[START OF Extracted material]

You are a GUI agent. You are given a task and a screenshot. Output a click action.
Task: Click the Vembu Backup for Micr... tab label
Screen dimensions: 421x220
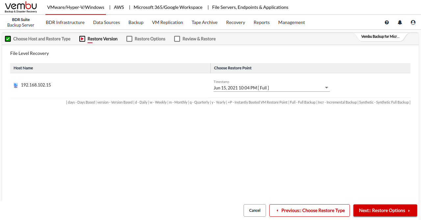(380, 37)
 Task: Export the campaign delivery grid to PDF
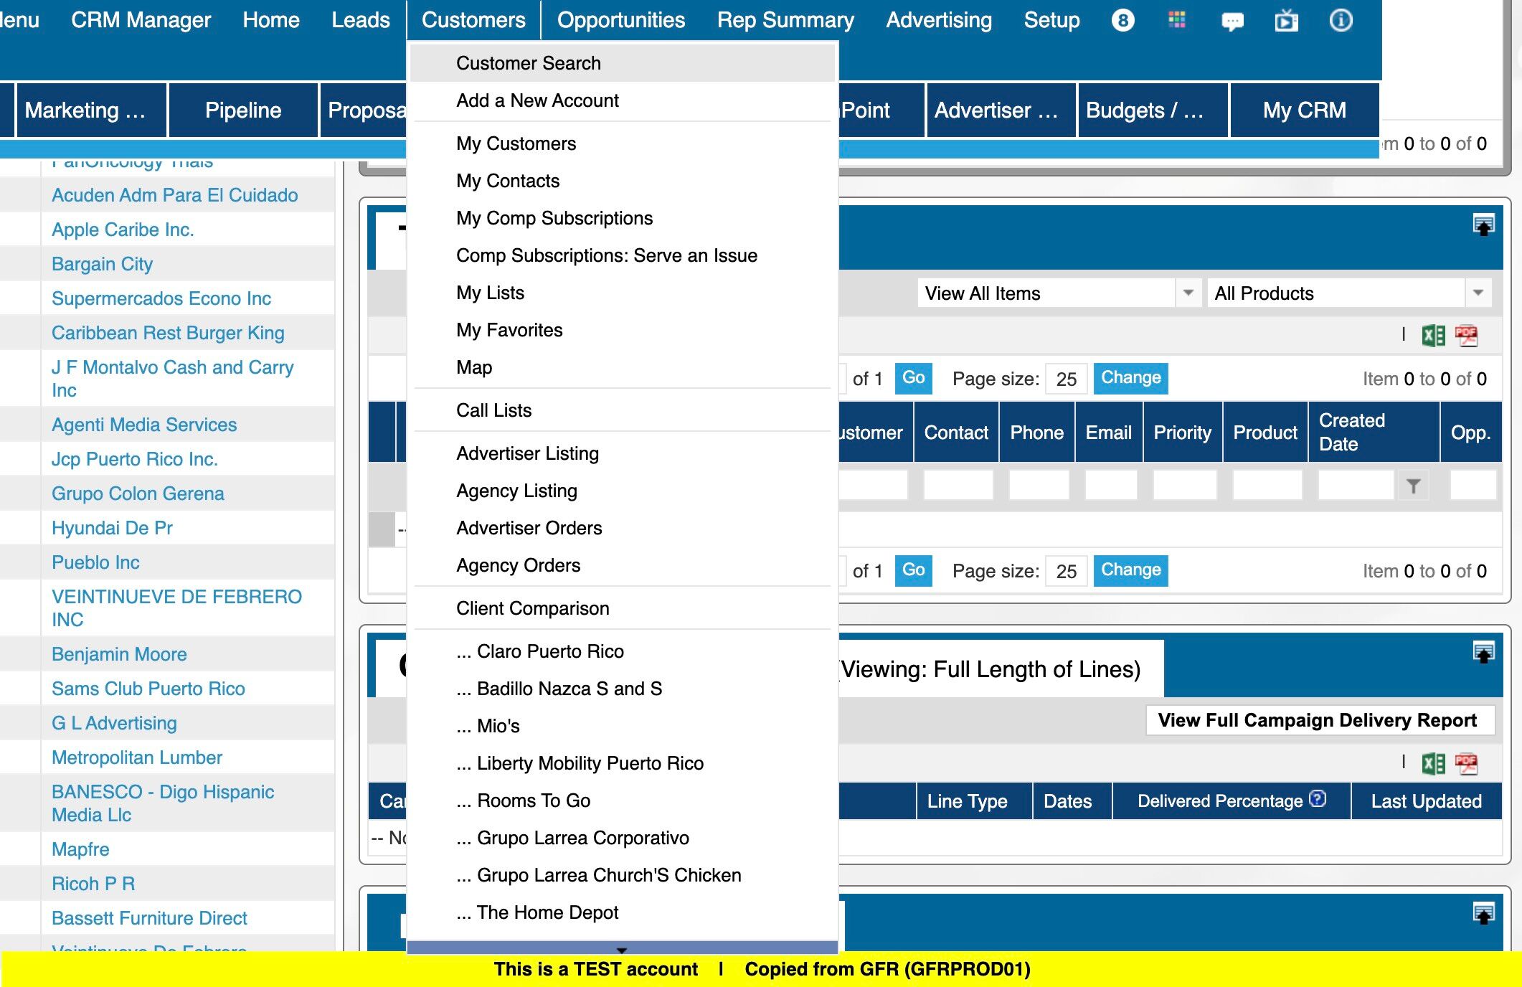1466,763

[END OF Extracted material]

[What is expected]:
Write out all of the rows above line for line, leaving out the pictures.

[Answer for this exercise]:
You are a GUI agent. You are given a task and a screenshot. Output a click action.
Task: Click the Vembu Backup for Micr... tab label
Screen dimensions: 421x220
(380, 37)
 Task: Export the campaign delivery grid to PDF
1466,763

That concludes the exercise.